A giant gas cloud on the path of collision with our Galaxy

A giant gas cloud on the path of collision with our Galaxy

A huge galactic gas cloud is currently accelerating towards our galaxy at a speed of 700, 000 miles per hour. It is full of sulfur, more than 11,000 light-years long and 2500 light-years wide, contains as much mass as a million Suns ... and very likely met with the Milky Way when dinosaurs walked the Earth.

And this is the case when “Who ascended too much, it will hurt to fall” - a cloud goes along a ballistic trajectory after blowing out of our own galaxy 70 million years ago.

Since 1963, the Smith Cloud has been known, named after its discoverer, Gail P. Smith. It was first discovered at the Dwingeloo Radio Observatory in the Netherlands.

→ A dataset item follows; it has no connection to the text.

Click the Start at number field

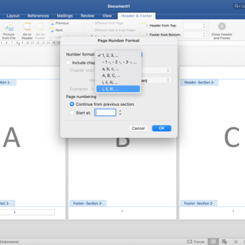coord(105,112)
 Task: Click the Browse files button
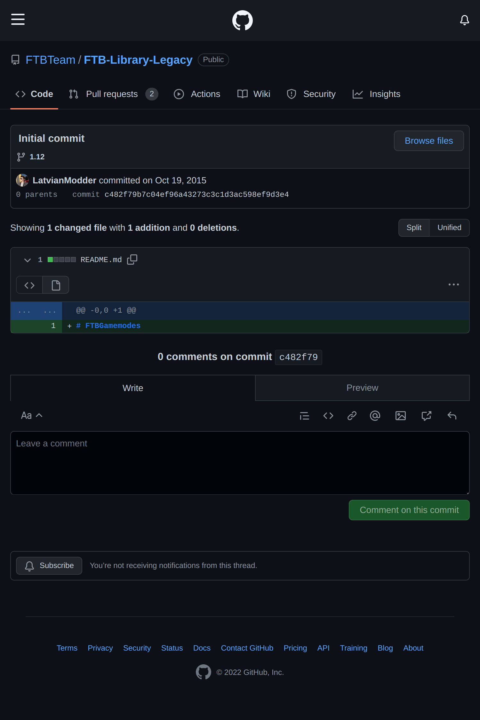point(429,141)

Since then, it has been repeatedly observed in the radio band from the NRAO Green Bank Observatory in West Virginia and more recently from the Hubble Space Telescope, which determined that it actually contains heavy elements, such as sulfur (unlike some earlier analyzes). This, along with its arc trajectory, strongly indicates its origin from the star, from the enriched region along the outer edges of our galaxy.

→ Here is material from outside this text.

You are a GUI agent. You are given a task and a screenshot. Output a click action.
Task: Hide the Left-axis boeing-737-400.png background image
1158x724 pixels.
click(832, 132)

A giant gas cloud on the path of collision with our Galaxy

“The cloud is an example of how the galaxy changes over time,” said Andrew Fox of the Space Telescope Science Institute in Baltimore, Maryland, the leader of the research team. "This suggests that the Milky Way is bubbling, is a very active place where gas can be ejected from one part of the disk, and then return back to another." The comet-shaped, Smith Cloud does not contain stars, and therefore is not visible in the optical wavelength range. But, if it were visible, it would cover an area in the night sky, as the constellation of Orion.

When a cloud hits a galaxy disk at high speed — in about 30 million years or so — it will be on another (albeit nearby) sleeve of the galaxy.

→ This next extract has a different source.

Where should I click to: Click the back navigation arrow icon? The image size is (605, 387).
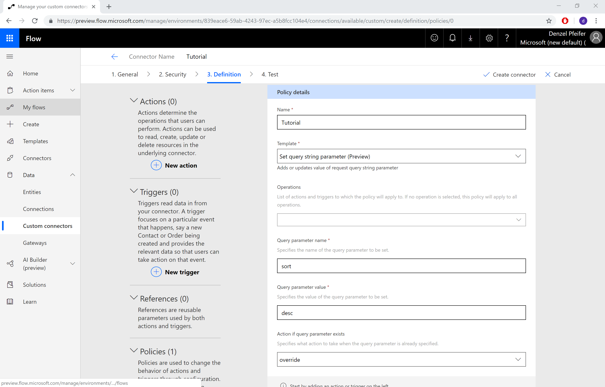pyautogui.click(x=114, y=57)
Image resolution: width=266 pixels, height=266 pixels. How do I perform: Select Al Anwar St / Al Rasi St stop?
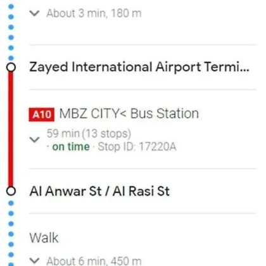99,191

A collision is likely to ignite a starburst around the place of impact, possibly with so much matter and energy to create two million stars of solar masses.

"Our galaxy processes its gas through the clouds, Smith's cloud is one of their examples, and will form stars in other places," said Fox. "Hubble measurements on Smith's Cloud help us to imagine how active the galactic disks are."

What actually caused the emission of a cloud is not yet known. One of the intriguing proposals is that this is an area of ​​dark matter that collided with the Milky Way and somehow captured a lump of gas in its path.

"There are theoretical calculations that suggest that a satellite of our galaxy as dark matter can capture gas when it passes through the disk of the Milky Way and this can be an amazing circumstance that we are observing," said study co-author and cloud fan Smith National Radio Astronomy Observatory (NRAO).